Ad essere chiamate in causa non sono soltanto le autorità. «È una questione di responsabilità globale», spiega Lavinia Sommaruga. «I paesi del Nord dovrebbero innanzitutto evitare gli sprechi, in particolare nei processi industriali e nell’agricoltura».

Una buona notizia in questo senso giunge dalla Società svizzera dell’industria del gas e dell’acqua: il consumo di acqua potabile nella Confederazione è in costante calo (dai 500 litri al giorno per abitante del 1981 agli attuali 355 litri), grazie soprattutto alla caccia agli sprechi e ad una maggiore coscienza ecologica.

Aiutare le comunità del Sud

Al Sud bisognerebbe invece essere in grado di gestire le risorse con efficacia e serietà. «Non ci vogliono investimenti colossali, ma interventi mirati nelle comunità».

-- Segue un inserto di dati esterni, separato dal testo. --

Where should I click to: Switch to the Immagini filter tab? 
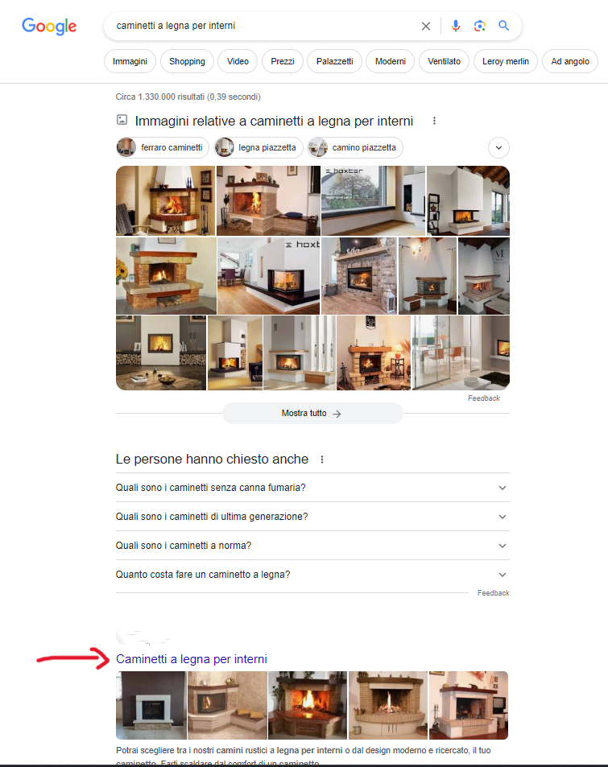(130, 61)
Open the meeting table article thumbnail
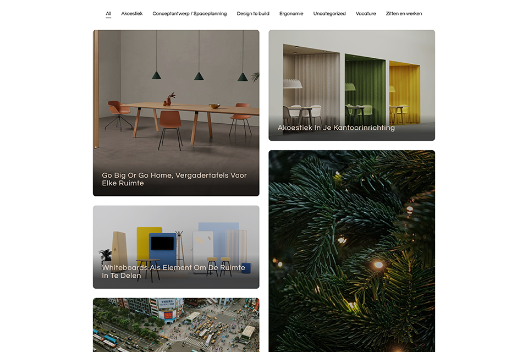Screen dimensions: 528x352 [176, 113]
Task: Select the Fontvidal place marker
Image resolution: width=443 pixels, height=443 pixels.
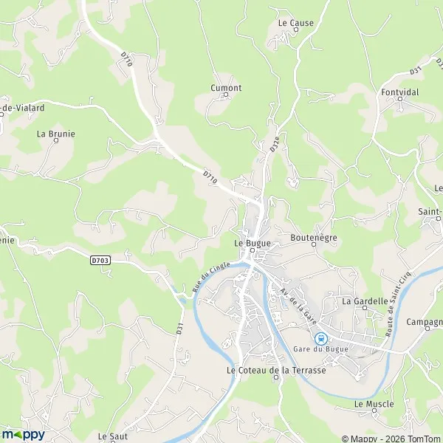Action: 400,99
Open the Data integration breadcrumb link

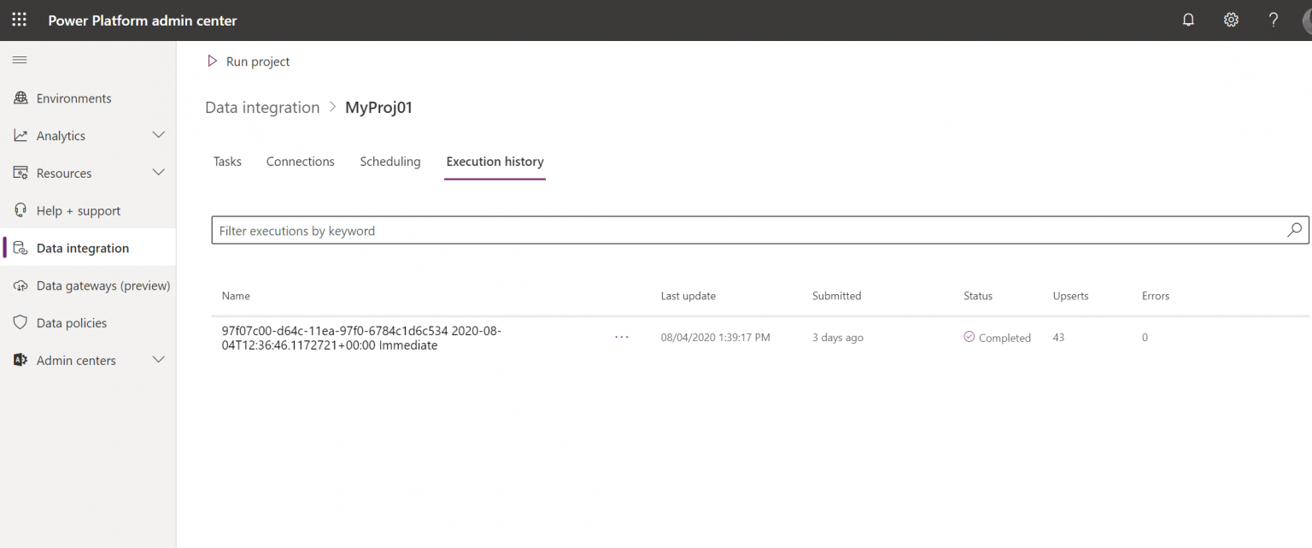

Limitarsi a costruire pozzi nei villaggi, aggiunge la portavoce di Helvetas Claire Fischer, non è però sufficiente: «È fondamentale integrare la popolazione nell’elaborazione dei progetti, nella realizzazione delle infrastrutture e nella loro manutenzione».

swissinfo, Luigi Jorio

1,1 miliardi di persone non dispongono di acqua potabile (Organizzazione mondiale della sanità).
2,4 miliardi di persone vivono in condizioni sanitarie inadeguate.
7 milioni di persone muoiono ogni anno per malattie causate dall’acqua inquinata.

Il Consiglio federale ha recentemente approvato il nuovo credito quadriennale per la Direzione dello sviluppo e della cooperazione (4,5 miliardi di franchi) e la Segreteria di Stato all’economia (800 milioni).

Il governo mantiene così la percentuale del Prodotto interno lordo (Pil) dedicata all’aiuto allo sviluppo attorno allo 0,4%.

Per raggiungere gli Obiettivi del Millennio e dimezzare la povertà, la fame e il numero di persone senza acqua potabile e servizi igienici entro il 2015 è però necessario investire lo 0,7% del Pil.

In vista dei dibattiti in Parlamento (estate e autunno), Alliance Sud auspica un incremento di tale quota. Secondo la comunità di lavoro, il governo trascura infatti la volontà di gran parte della popolazione di aumentare gli aiuti allo sviluppo.

In qualche mese, 140’000 persone hanno firmato la sua petizione “0,7% – insieme contro la povertà”.

Helvetas conduce programmi di acqua e igiene in undici paesi, con lo scopo di progettare, costruire e assicurare la manutenzione di pozzi e latrine, migliorare l’igiene personale e l’evacuazione di acque luride e rifiuti.

Grazie ai suoi progetti, ogni anno 200’000 persone hanno accesso all’acqua potabile e 300’000 ad un impianto sanitario.

La comunità di lavoro Alliance Sud (che oltre ad Helvetas raggruppa Swissaid, Sacrificio Quaresimale, Pane per tutti, Caritas e Aces) è più che altro attiva sul piano politico, dove si batte per fare in modo che l’acqua non diventi un bene commerciale.